Is it like a backup is being formed from more short-term memory to more long-term memory? Are long-term memories being replayed to ganglia responsible for "muscle memory" to improve response times?




Recent memories (so-called 'hippocampus-dependent memories') are stored in the hippocampus for up to about two weeks, during which time they are gradually transferred into permanent storage in the neocortex, cerebellum, and other parts of the brain. So, to answer your question, that is where they are replayed from.

The hypothesis is that the hippocampus is unique in being able to store memories quickly and after a single exposure. Most of the rest of the brain needs time and repeated exposures to store a memory via long-term potentiation. The role of the hippocampus is to act as a buffer where memories are kept temporarily.

While you're sleeping, your hippocampus repeatedly activates the memory, stimulating the brain in a similar way that the original event did. Slowly, the neocortex begins to rewire itself through synaptic plasticity to store the memory. After many repetitions, the memory is no longer dependent on the hippocampus and it fades away.

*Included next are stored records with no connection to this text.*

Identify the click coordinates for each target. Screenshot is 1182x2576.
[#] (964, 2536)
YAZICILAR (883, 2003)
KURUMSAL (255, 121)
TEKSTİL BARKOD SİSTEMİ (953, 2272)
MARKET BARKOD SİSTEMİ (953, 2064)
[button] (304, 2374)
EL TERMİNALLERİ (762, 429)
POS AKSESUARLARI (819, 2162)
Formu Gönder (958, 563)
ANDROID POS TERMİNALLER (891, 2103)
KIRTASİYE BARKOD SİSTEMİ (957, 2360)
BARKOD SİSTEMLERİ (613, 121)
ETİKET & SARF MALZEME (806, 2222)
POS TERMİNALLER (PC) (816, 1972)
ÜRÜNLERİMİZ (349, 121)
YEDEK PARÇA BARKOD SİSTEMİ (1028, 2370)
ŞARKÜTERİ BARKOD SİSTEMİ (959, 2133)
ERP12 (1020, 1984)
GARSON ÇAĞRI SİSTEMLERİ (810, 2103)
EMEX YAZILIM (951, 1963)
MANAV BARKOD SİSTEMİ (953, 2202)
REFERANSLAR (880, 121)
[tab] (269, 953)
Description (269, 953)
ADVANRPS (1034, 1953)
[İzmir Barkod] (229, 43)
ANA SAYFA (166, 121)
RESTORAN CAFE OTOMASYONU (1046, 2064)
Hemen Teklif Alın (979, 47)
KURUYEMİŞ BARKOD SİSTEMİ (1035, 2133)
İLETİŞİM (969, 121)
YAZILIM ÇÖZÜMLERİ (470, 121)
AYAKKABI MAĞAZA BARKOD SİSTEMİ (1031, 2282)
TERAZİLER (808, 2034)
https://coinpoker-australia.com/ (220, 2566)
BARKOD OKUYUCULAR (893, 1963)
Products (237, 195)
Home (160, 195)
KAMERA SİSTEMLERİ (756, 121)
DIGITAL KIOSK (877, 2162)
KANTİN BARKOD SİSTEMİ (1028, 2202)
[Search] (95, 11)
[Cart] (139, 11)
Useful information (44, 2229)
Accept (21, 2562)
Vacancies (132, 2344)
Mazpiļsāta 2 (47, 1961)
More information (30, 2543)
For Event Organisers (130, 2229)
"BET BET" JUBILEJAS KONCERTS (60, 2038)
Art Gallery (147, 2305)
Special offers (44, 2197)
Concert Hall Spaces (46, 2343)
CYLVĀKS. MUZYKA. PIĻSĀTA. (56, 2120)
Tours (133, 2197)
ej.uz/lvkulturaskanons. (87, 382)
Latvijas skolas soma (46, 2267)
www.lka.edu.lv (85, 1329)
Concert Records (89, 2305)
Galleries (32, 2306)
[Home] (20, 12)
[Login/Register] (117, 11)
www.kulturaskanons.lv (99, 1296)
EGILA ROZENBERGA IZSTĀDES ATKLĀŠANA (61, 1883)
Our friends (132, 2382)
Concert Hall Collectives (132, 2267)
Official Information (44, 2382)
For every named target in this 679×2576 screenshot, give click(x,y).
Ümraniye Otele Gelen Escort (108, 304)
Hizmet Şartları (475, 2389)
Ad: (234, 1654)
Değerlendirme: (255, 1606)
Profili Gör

I think this is the paper I'm recalling this from, but I'm not entirely sure (this memory is several years old):

Bontempi, Bruno, et al. "Time-dependent reorganization of brain circuitry underlying long-term memory storage." Nature 400.6745 (1999): 671-675.


A couple of days late, but thanks for the explanation.


How could you test for something like that? Maybe, teach an array of skills, and for each skill with subjects of varying degrees of sleep deprivation and for varying time intervals between education and performance, measure response times and skill level in the tasks?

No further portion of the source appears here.